Sec. 5164.094. (A) As used in this section:
(1) "Diagnostic evaluation" includes all testing and services appropriate for any class of medical, neurological, or immune-mediated disorders, including autoimmune encephalitis.
(2) "Prior authorization requirement" has the same meaning as in section 5160.34 of the Revised Code.
(3) "Step therapy protocol" has the same meaning as in section 5164.7512 of the Revised Code.
(B) The medicaid program shall provide coverage for the screening, diagnosis, and treatment of pediatric autoimmune neuropsychiatric disorders associated with streptococcal infections, commonly referred to as PANDAS, and pediatric acute-onset neuropsychiatric syndrome, commonly referred to as PANS.
(C) The medicaid program shall not institute a cost-sharing requirement under section 5162.20 of the Revised Code to the coverage required under division (B) of this section that is less favorable than the cost-sharing requirement that applies substantially to all medical and surgical benefits provided under the health benefit plan.

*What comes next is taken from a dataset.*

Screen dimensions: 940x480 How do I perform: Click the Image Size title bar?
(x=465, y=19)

(D) Benefits required under division (B) of this section shall cover, at a minimum, all of the following:
(1) Comprehensive diagnostic evaluation, symptomatic relief, and related services, including laboratory, radiology, psychiatric, and behavioral services;
(2) Immunomodulatory therapies, including all of the following:
(a) Immunoglobulin therapy, including both high dose and low dose infusions, as well as the cost of related medications, administration, and monitoring;
(b) Corticosteroids;
(c) Plasmapheresis;
(d) Rituxmab or similar products.
(3) Antimicrobial treatment, including antibiotics and antivirals;
(4) Therapeutic care, including services provided by a speech therapist, speech-language pathologist, occupational therapist, or physical therapist licensed or certified in the state in which the therapist practices.

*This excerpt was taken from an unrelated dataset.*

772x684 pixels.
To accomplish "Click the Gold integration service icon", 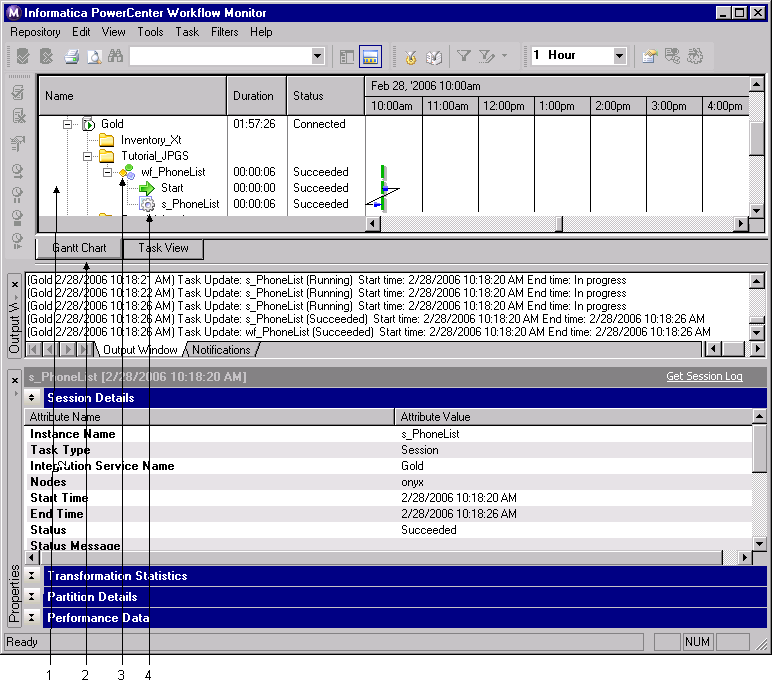I will point(89,125).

(E)(1) The coverage required under division (B) of this section shall not be subject to either a step therapy protocol or a prior authorization requirement.

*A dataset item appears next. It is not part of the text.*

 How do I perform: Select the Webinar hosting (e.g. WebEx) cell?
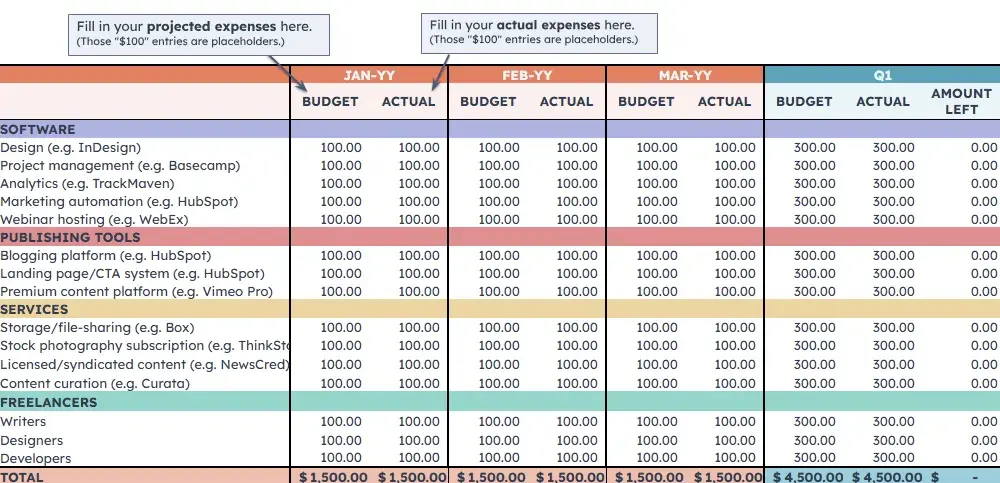[94, 220]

(2) The coverage required under division (B) of this section shall not be contingent upon either of the following:
(a) A patient's symptoms meeting a specified threshold of severity;
(b) A patient having a specified immunodeficiency status.
(F) If, at any time, this state is required to defray the cost of any coverage required under division (B) of this section, pursuant to any provision of the "Patient Protection and Affordable Care Act of 2010," Pub. L. No. 111-148, including 42 U.S.C. 18031(d)(3)(B), or any successor provision, or pursuant to any rules or regulations promulgated, or any opinion, guidance, or other action made, by the secretary of the United States department of health and human services, or its successor agency, then the requirement made under division (B) of this section shall be inoperative, other than any such coverage authorized under 42 U.S.C. 1396a, and the state shall not assume any obligation for the cost of coverage required under division (B) of this section.
Section 2. That existing section 3902.50 of the Revised Code is hereby repealed.